>> Begin PASSAGE

MEASURE-2.1: Test sets, metrics, and details about the tools used during TEVV are documented.

9 min readLast verified: February 2026By Isaac Silverman

MEASURE-2.1 requires you to document, in a repeatable and reviewable way, the exact test sets, evaluation metrics, and tools used during TEVV (testing, evaluation, verification, and validation) for each AI system. Operationalize it by standardizing a TEVV documentation package, assigning an owner, and collecting evidence on every significant model, data, metric, or tooling change ¹.

Key takeaways:

You need a “TEVV evidence package” per model/version: test set lineage, metric definitions, and toolchain details ¹.
The hard part is change control: keep documentation current when data, metrics, or evaluation tooling changes.
Audit readiness depends on traceability from claims (model performance/safety) back to specific datasets, metrics, and tool versions.

MEASURE-2.1: test sets, metrics, and details about the tools used during TEVV are documented. requirement is a documentation control with real operational impact. If your team cannot point to the exact datasets, metric definitions, and evaluation tooling used to produce reported performance or risk results, you cannot defend decisions about release, monitoring thresholds, human review triggers, or customer disclosures. The requirement is simple on paper, but teams fail it in predictable ways: ad hoc test sets, metric names that mean different things to different teams, evaluation notebooks that are not reproducible, and tool versions that drift without anyone noticing.

>> End PASSAGE
>> Begin MATERIAL PROVIDED

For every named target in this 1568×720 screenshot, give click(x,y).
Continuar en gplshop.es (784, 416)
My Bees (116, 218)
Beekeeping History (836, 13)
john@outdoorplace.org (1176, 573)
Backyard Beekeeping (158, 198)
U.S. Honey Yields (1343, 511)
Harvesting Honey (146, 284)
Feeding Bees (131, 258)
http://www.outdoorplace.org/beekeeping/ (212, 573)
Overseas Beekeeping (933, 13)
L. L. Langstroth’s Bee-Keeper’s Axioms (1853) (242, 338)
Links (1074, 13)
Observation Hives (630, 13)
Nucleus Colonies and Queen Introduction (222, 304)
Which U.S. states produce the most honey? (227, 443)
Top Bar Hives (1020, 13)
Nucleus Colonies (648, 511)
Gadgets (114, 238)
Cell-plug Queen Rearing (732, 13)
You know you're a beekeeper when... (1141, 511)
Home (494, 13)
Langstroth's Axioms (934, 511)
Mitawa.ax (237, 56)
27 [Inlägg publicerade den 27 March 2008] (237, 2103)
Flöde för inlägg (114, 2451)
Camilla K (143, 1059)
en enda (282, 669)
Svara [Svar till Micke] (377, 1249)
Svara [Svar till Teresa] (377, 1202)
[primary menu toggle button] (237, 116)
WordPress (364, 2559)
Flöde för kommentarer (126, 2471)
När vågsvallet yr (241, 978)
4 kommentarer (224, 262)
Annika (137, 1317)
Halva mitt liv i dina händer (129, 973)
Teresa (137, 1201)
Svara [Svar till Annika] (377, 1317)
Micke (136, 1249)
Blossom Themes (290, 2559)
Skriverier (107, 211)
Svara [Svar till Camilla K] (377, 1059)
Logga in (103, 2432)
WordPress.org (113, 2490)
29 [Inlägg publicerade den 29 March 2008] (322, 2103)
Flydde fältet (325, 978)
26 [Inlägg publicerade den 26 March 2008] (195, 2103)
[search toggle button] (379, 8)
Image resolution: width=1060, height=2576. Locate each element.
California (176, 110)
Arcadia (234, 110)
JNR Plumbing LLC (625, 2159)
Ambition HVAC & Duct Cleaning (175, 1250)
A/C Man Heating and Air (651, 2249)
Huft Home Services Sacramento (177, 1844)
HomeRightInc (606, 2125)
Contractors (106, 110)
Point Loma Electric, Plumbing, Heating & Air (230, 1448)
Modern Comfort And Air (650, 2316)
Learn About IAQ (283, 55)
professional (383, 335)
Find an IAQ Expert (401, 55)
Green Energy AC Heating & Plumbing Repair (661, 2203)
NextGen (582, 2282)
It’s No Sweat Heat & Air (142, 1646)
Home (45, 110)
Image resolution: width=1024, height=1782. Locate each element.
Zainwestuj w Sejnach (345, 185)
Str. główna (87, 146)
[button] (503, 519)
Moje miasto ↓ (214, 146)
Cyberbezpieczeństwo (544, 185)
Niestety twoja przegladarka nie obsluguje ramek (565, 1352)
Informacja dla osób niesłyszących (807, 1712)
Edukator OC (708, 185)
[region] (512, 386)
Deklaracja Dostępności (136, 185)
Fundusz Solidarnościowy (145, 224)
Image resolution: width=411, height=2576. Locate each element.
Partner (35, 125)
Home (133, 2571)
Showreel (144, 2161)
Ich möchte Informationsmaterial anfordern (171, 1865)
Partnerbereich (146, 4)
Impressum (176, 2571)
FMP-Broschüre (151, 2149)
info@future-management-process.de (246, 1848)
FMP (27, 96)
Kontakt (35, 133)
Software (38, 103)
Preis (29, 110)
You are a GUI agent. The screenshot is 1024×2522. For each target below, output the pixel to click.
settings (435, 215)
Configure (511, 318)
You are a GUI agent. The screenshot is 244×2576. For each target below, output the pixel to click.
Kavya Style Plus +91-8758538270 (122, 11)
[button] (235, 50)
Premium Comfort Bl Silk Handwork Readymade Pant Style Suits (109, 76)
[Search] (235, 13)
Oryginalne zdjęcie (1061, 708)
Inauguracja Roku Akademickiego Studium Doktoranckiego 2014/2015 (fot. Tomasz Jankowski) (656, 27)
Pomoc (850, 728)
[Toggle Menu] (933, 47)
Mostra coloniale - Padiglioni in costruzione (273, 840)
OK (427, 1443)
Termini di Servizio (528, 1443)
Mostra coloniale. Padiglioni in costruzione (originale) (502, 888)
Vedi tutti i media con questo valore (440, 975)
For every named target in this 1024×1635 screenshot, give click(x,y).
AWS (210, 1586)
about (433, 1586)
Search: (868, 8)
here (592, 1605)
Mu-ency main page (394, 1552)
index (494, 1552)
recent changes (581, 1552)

>> End MATERIAL PROVIDED

## [EXERCISE INSTRUCTIONS]
**a)** List each predictable way the MEASURE-2.1 passage says teams fail the requirement.
**b)** Please transcribe the MEASURE-2.1 passage starting with "9 min readLast" and going on through "evaluation tooling changes.".
These records have no connection to the MEASURE-2.1 passage.

## [TASK SOLUTIONS]
**a)**
- Ad hoc test sets
- Metric names that mean different things to different teams
- Evaluation notebooks that are not reproducible
- Tool versions that drift without anyone noticing

**b)**
9 min readLast verified: February 2026By Isaac Silverman

MEASURE-2.1 requires you to document, in a repeatable and reviewable way, the exact test sets, evaluation metrics, and tools used during TEVV (testing, evaluation, verification, and validation) for each AI system. Operationalize it by standardizing a TEVV documentation package, assigning an owner, and collecting evidence on every significant model, data, metric, or tooling change ¹.

Key takeaways:

You need a “TEVV evidence package” per model/version: test set lineage, metric definitions, and toolchain details ¹.
The hard part is change control: keep documentation current when data, metrics, or evaluation tooling changes.